Amazon founder and chief executive Jeff Bezos said the company is looking for growth via its “Prime” subscription service, which gives customers access to video, music and other services and free two-day shipping.
Bezos said in a statement that Prime Video was now available in some 200 countries and territories.
Its retail operations took in $26 billion in North America and $14 billion in the rest of the world.
Amazon Web Services and rival Microsoft Azure will be the “only two super clouds” where businesses rent storage or computing power for online operations, but that value is already built into the share price, Global Equities Research analyst Trip Chowdhry said in a note to investors.
The earnings report said the cloud unit known as Amazon Web Services saw revenue jump 47 percent in the quarter to $3.5 billion.
Devices infused with Alexa artificial intelligence were top selling products at Amazon.com during the holiday season, according to the company.
Sales of Echo home virtual assistant devices, which are built with internal machine smarts, jumped nine times higher than during the same quarter a year earlier, Amazon said.

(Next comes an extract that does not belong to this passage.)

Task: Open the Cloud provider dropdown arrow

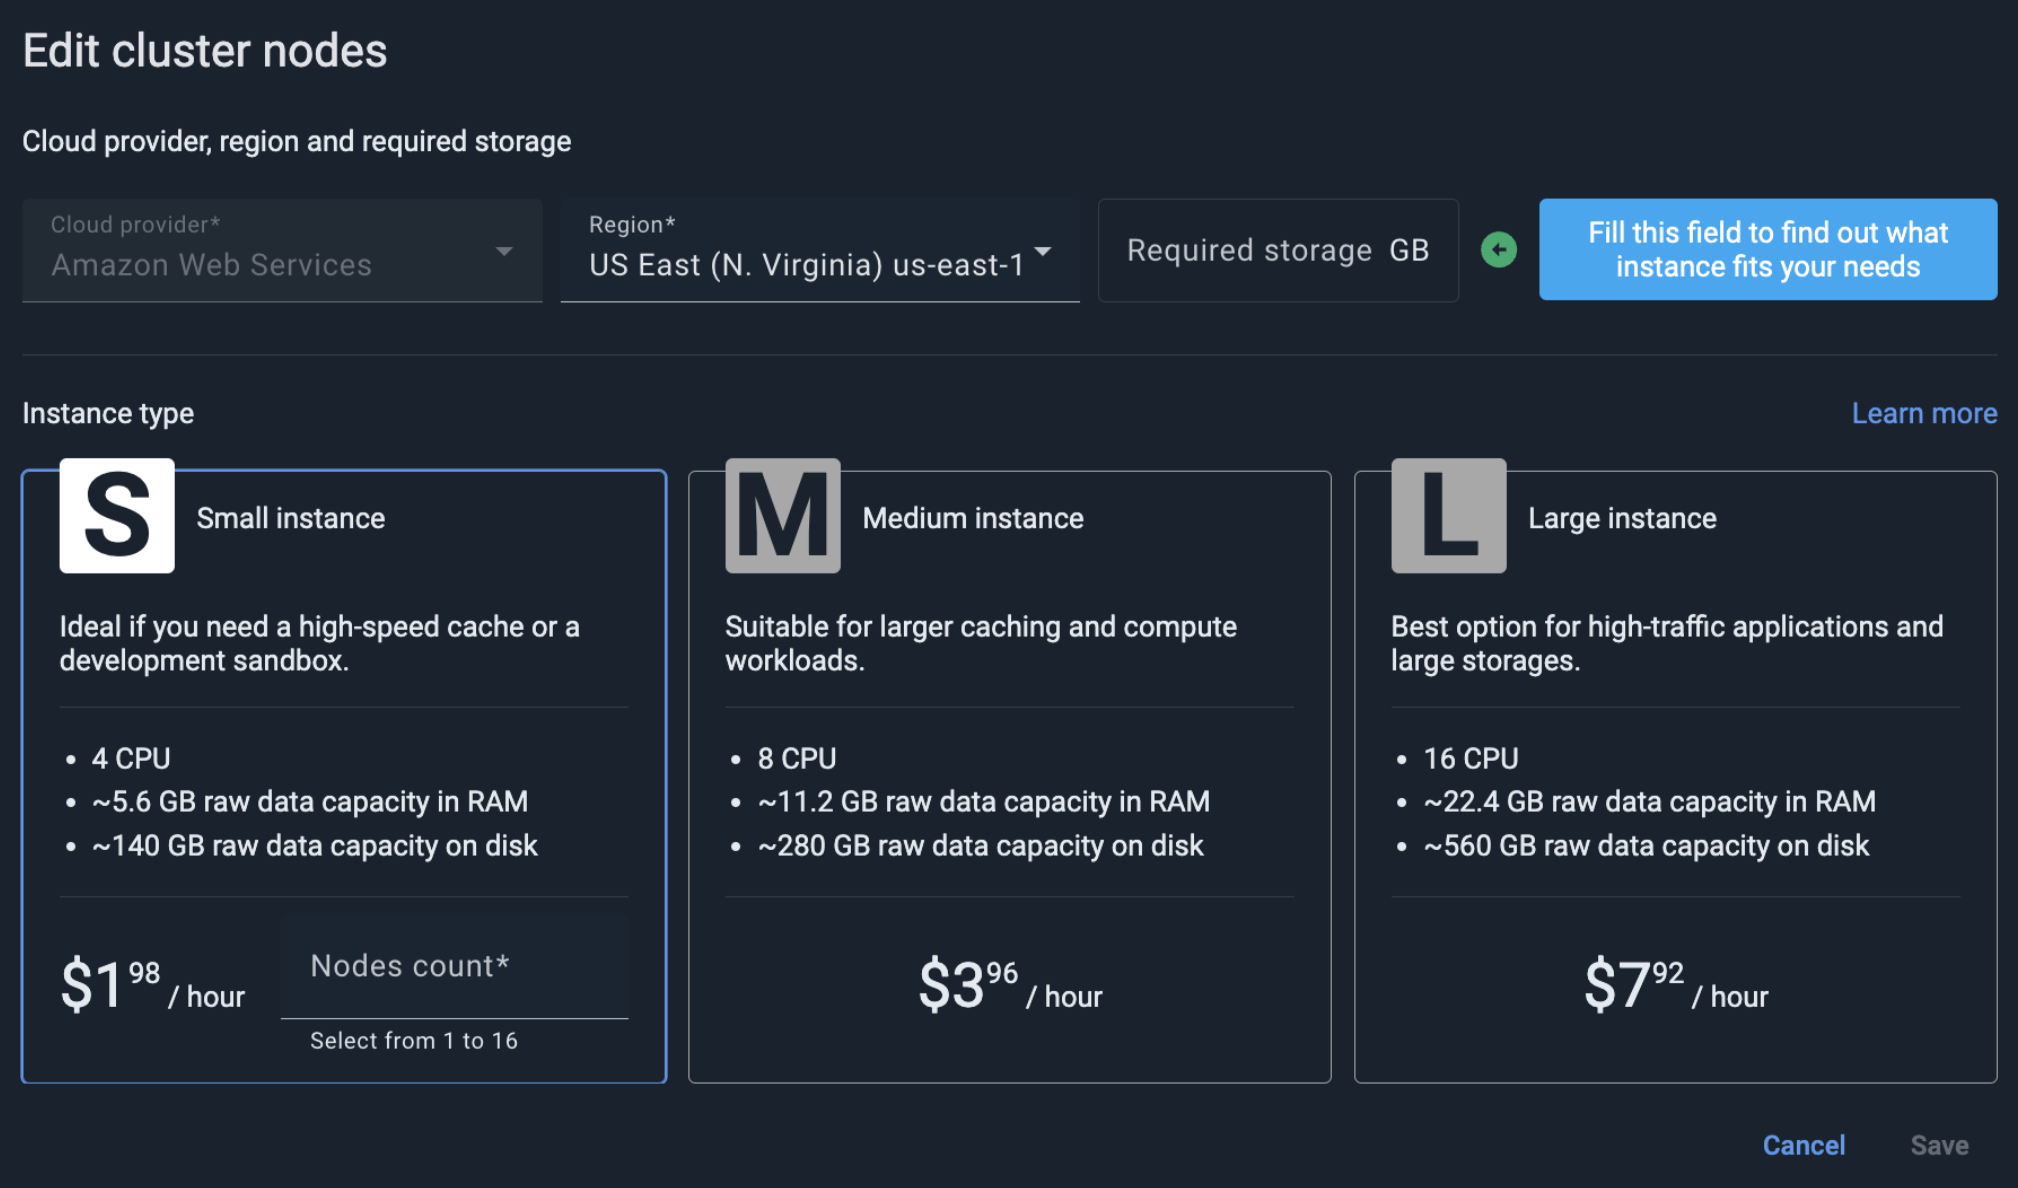Action: click(504, 251)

Alexa was one of the big winners at this year’s Consumer Electronics Show, cropping up in TVs, cars, fridges — you name it — in what appeared to be a breakthrough moment for the smart technology.
Amazon continues to invest in its core retail network. This week Amazon announced plans to strengthen its distribution muscle by building its first air freight hub — an investment of nearly $1.5 billion.
A hub for the company’s growing fleet of Prime Air cargo planes will be built at an airport in northern Kentucky, adding more than 2,000 US workers to the approximately 10,000 people it already employs at fulfillment centers in that state.
Low cost and fast delivery are a fundamental part of Amazon’s appeal to consumers, but are also its “Achilles’ heel” because speedy shipping can be most costly, said analyst Riva.
“As much as this quarter has been more subdued, Amazon remains firmly on the front foot in terms of innovation,” Riva said.
“This alone will continue to make it a retail out-performer, at least in sales terms, over the next year and beyond.”